Benang sulaman akrilik, yang banyak digunakan dalam teknik sulaman modern, merupakan bahan pembantu penting dalam pakaian, dekorasi rumah, dan kerajinan tangan karena kekayaan warna, kelembutan, daya tahan, dan kemudahan perawatannya. Berdasarkan karakteristik bahan, kegunaan, dan proses produksinya, benang bordir akrilik dapat dibagi menjadi beberapa kategori untuk memenuhi kebutuhan berbagai bidang.
Dilihat dari komposisi bahannya, benang bordir akrilik terutama dibagi menjadi benang akrilik murni dan benang akrilik campuran. Benang akrilik murni terbuat dari serat poliakrilonitril, memiliki kilau alami dan nuansa warna lembut, saturasi warna tinggi, dan tahan terhadap luntur, sehingga cocok untuk pekerjaan bordir yang memerlukan kecerahan dan daya tahan tinggi. Benang akrilik campuran menggabungkan sejumlah kecil kapas, poliester, atau serat sintetis lainnya ke dalam serat akrilik untuk meningkatkan kekuatan, kelenturan, atau rasa benang, sehingga lebih cocok untuk kebutuhan bordir pada kain tertentu. Misalnya, benang campuran dengan tambahan serat kapas lebih-ramah di kulit dan cocok untuk menyulam pakaian; sedangkan benang campuran dengan tambahan serat poliester lebih tahan lama dan cocok untuk tekstil rumah yang sering digunakan.

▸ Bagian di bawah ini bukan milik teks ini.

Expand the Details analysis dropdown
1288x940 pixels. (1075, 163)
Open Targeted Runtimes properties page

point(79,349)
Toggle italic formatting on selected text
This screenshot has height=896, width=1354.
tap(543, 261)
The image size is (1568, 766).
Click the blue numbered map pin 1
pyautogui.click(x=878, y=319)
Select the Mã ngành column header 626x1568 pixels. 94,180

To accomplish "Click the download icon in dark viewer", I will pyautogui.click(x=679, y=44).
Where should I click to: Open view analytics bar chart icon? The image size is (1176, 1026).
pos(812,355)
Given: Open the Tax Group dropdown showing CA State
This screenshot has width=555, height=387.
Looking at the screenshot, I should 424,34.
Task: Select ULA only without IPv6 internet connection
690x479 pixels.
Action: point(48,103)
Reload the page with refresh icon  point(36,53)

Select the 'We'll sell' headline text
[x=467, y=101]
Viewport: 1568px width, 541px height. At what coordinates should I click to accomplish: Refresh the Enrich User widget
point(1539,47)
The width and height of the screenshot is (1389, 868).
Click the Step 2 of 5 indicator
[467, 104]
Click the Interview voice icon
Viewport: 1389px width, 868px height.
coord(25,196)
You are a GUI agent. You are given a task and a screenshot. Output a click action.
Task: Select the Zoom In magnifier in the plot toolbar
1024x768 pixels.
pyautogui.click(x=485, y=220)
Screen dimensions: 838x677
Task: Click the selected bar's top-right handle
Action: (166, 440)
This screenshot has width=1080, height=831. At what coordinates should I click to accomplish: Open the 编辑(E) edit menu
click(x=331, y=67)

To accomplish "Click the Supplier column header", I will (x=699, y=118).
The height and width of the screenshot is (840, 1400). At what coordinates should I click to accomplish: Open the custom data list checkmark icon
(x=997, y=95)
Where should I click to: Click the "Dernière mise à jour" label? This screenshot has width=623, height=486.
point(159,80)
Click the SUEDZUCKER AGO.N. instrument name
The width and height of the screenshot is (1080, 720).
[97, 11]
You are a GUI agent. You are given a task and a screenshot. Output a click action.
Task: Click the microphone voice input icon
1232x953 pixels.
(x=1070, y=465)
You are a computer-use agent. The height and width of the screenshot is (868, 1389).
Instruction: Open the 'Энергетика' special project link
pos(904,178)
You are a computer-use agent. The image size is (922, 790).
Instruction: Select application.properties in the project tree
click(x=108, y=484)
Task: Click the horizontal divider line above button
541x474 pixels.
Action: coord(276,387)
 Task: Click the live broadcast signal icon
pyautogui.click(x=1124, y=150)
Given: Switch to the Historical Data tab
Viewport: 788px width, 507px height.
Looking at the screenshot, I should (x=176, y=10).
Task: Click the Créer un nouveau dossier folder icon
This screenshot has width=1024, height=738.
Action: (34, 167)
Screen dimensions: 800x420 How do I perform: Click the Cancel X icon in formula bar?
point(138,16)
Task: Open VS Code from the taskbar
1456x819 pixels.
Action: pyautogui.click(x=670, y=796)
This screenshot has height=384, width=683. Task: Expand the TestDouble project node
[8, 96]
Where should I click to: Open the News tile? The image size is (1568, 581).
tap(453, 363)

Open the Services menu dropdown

Benang sulaman akrilik dapat dikategorikan menurut penerapannya menjadi benang sulaman biasa,-benang sulaman berkekuatan tinggi, dan benang sulaman khusus. Benang bordir biasa cocok untuk pakaian sehari-hari, kerajinan tangan, dan bordir rutin lainnya. Mereka memiliki diameter yang seragam, warna yang beragam, dan dapat memenuhi sebagian besar kebutuhan desain. Benang bordir berkekuatan-tinggi menjalani pemrosesan khusus, sehingga menghasilkan kekuatan tarik dan ketahanan abrasi yang lebih tinggi. Mereka biasanya digunakan untuk menyulam kain yang lebih tebal atau kaku seperti kulit dan denim. Benang bordir khusus dikembangkan untuk kebutuhan pemrosesan spesifik. Misalnya, benang akrilik metalik dapat digunakan untuk menyempurnakan-nuansa tiga dimensi dan kemewahan karya bordir, sedangkan benang akrilik yang menyala-dalam-gelap-atau reflektif cocok untuk desain kreatif dengan tema khusus.
Selain itu, benang bordir akrilik juga dapat diklasifikasikan berdasarkan diameternya, umumnya meliputi benang halus, sedang, dan tebal. Benang halus cocok untuk menyulam pola rumit, seperti renda atau hiasan renda; benang sedang adalah yang paling banyak digunakan, menyeimbangkan kelembutan dan kekuatan; dan benang tebal digunakan untuk sulaman dekoratif yang menonjolkan garis, seperti sulaman huruf atau sulaman garis.
Beragam jenis benang bordir akrilik menawarkan banyak pilihan bagi industri bordir, memastikan bahwa benang yang sesuai dapat ditemukan baik untuk ekspresi warna maupun kebutuhan fungsional. Dengan kemajuan teknologi, kinerja dan penerapan benang bordir akrilik akan semakin berkembang di masa depan, sehingga memberikan lebih banyak kemungkinan bagi desainer dan produsen.